→ **WHAT NEEDS TO BE DONE**:
Below is a listing; transcribe it exactly but without any images.

---*---

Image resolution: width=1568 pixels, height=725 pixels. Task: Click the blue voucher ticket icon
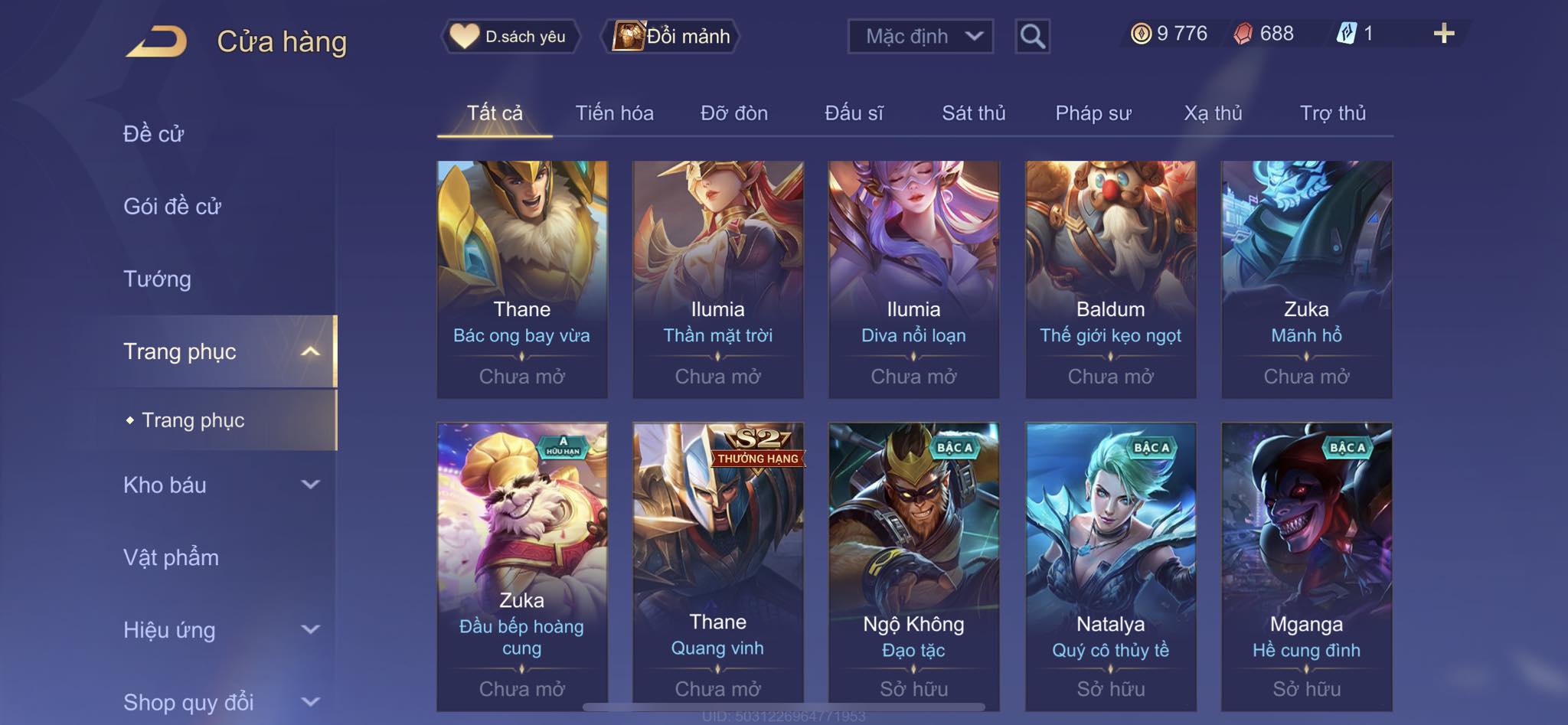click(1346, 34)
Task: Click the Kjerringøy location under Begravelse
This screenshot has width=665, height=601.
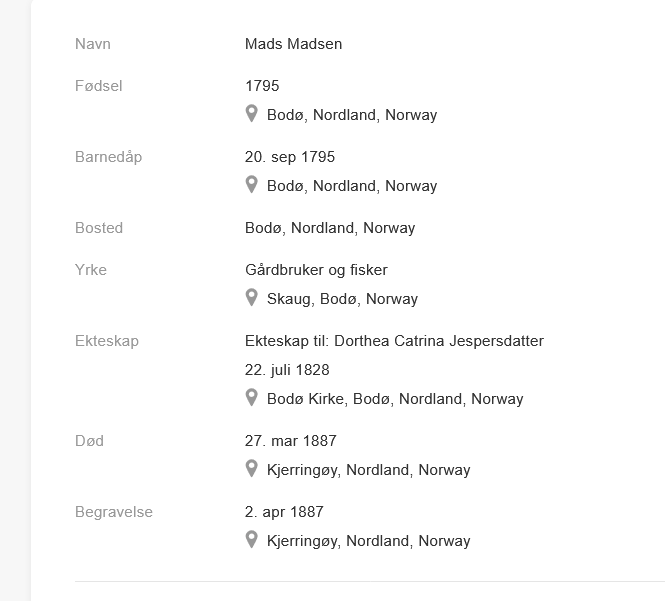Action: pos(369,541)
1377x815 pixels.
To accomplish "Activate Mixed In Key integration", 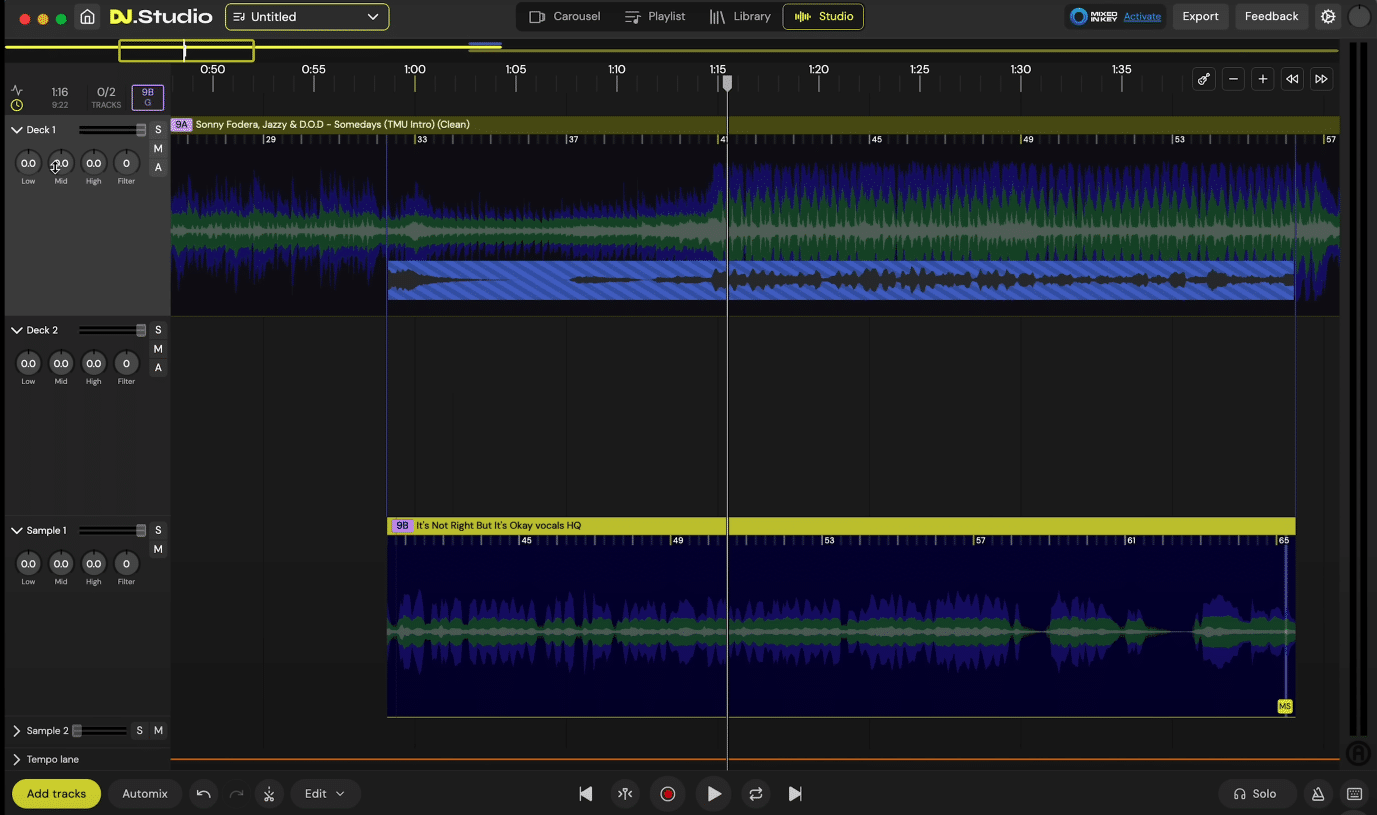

---*---

→ **TASK OUTPUT**:
Image resolution: width=1568 pixels, height=725 pixels. Task: Click the blue voucher ticket icon
click(1346, 34)
Task: Click the Kjerringøy location under Begravelse
This screenshot has width=665, height=601.
Action: pos(369,541)
1377x815 pixels.
To accomplish "Activate Mixed In Key integration", 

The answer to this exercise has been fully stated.